Exercise aim: Below are the records. List every line holding the word "Supplies".
==== Data provided ====
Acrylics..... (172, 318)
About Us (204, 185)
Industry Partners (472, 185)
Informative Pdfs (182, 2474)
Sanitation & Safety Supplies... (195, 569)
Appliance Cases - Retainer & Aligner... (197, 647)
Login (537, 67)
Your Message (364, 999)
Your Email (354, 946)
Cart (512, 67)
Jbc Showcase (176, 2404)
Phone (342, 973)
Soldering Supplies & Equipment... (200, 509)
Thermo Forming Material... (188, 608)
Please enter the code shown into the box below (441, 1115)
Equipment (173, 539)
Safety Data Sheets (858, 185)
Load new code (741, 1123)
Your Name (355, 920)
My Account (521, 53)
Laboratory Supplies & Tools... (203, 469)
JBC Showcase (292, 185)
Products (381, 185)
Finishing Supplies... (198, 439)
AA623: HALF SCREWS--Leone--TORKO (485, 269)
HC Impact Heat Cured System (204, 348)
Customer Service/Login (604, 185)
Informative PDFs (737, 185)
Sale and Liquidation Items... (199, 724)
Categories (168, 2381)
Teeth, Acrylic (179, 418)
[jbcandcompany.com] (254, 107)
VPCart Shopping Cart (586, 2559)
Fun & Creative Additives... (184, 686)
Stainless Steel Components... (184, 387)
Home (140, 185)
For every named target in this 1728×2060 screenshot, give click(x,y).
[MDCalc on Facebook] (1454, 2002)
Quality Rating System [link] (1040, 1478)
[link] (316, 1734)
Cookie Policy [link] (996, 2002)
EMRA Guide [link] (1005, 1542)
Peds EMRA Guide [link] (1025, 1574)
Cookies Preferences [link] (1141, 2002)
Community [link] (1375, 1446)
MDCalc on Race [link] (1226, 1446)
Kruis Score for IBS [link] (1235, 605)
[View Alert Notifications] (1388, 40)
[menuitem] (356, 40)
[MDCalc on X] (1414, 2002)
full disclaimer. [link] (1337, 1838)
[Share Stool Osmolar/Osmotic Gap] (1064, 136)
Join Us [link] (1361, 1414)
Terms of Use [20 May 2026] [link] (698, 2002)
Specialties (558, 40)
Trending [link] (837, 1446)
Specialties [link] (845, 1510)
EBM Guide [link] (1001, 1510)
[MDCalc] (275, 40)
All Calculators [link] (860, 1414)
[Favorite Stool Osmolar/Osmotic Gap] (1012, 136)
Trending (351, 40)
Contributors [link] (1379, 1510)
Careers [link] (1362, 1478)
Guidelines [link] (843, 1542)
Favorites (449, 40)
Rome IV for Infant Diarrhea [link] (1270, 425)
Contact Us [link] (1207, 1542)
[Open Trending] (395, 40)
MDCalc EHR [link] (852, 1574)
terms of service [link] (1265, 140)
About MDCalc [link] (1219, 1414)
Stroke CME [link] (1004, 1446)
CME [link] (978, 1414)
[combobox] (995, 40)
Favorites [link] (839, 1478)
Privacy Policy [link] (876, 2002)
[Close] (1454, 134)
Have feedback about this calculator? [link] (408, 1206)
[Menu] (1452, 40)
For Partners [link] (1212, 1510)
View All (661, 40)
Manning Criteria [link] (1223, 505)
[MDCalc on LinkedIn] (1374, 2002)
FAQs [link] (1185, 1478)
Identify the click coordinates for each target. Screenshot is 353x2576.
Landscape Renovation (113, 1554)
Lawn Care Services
====
Output below:
Sanitation & Safety Supplies... (195, 569)
Soldering Supplies & Equipment... (200, 509)
Laboratory Supplies & Tools... (203, 469)
Finishing Supplies... (198, 439)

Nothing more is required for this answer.